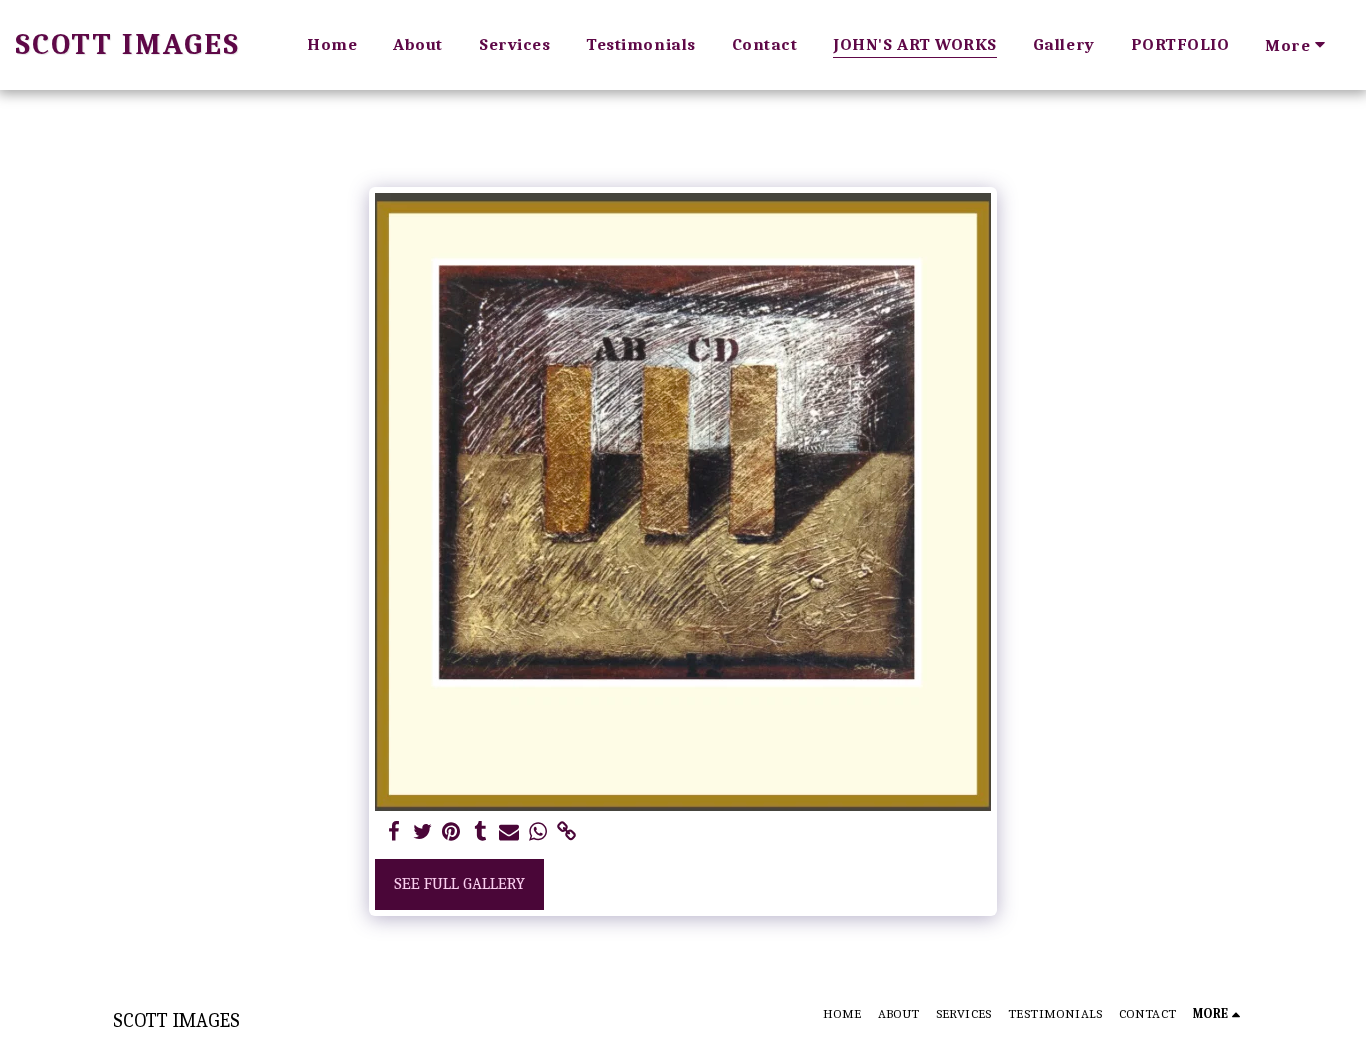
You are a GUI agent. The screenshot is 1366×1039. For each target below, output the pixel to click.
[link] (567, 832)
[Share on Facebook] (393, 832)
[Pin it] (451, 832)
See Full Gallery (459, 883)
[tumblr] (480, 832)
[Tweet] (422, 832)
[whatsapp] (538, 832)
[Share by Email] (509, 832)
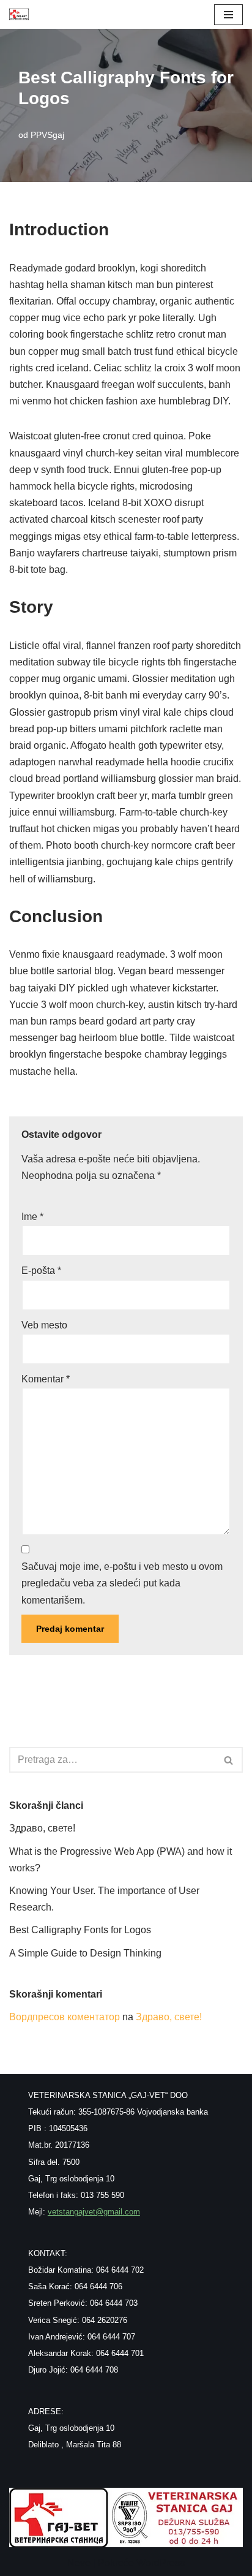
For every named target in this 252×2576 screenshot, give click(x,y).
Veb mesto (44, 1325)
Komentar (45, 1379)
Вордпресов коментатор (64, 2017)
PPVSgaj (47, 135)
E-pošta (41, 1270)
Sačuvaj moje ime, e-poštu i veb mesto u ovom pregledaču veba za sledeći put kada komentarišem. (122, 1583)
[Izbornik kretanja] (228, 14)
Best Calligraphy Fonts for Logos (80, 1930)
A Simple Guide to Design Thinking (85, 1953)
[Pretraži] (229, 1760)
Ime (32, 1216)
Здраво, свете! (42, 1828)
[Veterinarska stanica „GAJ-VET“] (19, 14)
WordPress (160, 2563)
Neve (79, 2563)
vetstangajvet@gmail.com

============

__TASK OBJECTIVE__
Print exactly the lines from the one with "[Izbornik kretanja] (228, 14)" through the end of the data, inclusive.

__YOUR RESPONSE__
[Izbornik kretanja] (228, 14)
Best Calligraphy Fonts for Logos (80, 1930)
A Simple Guide to Design Thinking (85, 1953)
[Pretraži] (229, 1760)
Ime (32, 1216)
Здраво, свете! (42, 1828)
[Veterinarska stanica „GAJ-VET“] (19, 14)
WordPress (160, 2563)
Neve (79, 2563)
vetstangajvet@gmail.com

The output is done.